Copy word for word the stretch of items from the line containing "You are a GUI" through the line containing "(x=257, y=22)", and nothing else.
** Begin Records for the exercise **
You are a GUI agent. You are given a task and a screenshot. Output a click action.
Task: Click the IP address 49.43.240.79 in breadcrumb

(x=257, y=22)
** End Records for the exercise **
** Begin Records for the exercise **
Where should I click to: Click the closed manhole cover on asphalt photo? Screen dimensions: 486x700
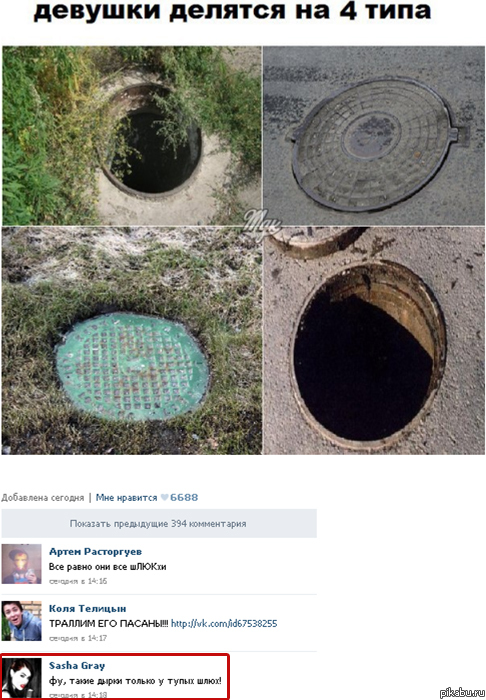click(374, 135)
** End Records for the exercise **
Full output –
You are a GUI agent. You are given a task and a screenshot. Output a click action.
Task: Click the IP address 49.43.240.79 in breadcrumb

(x=257, y=22)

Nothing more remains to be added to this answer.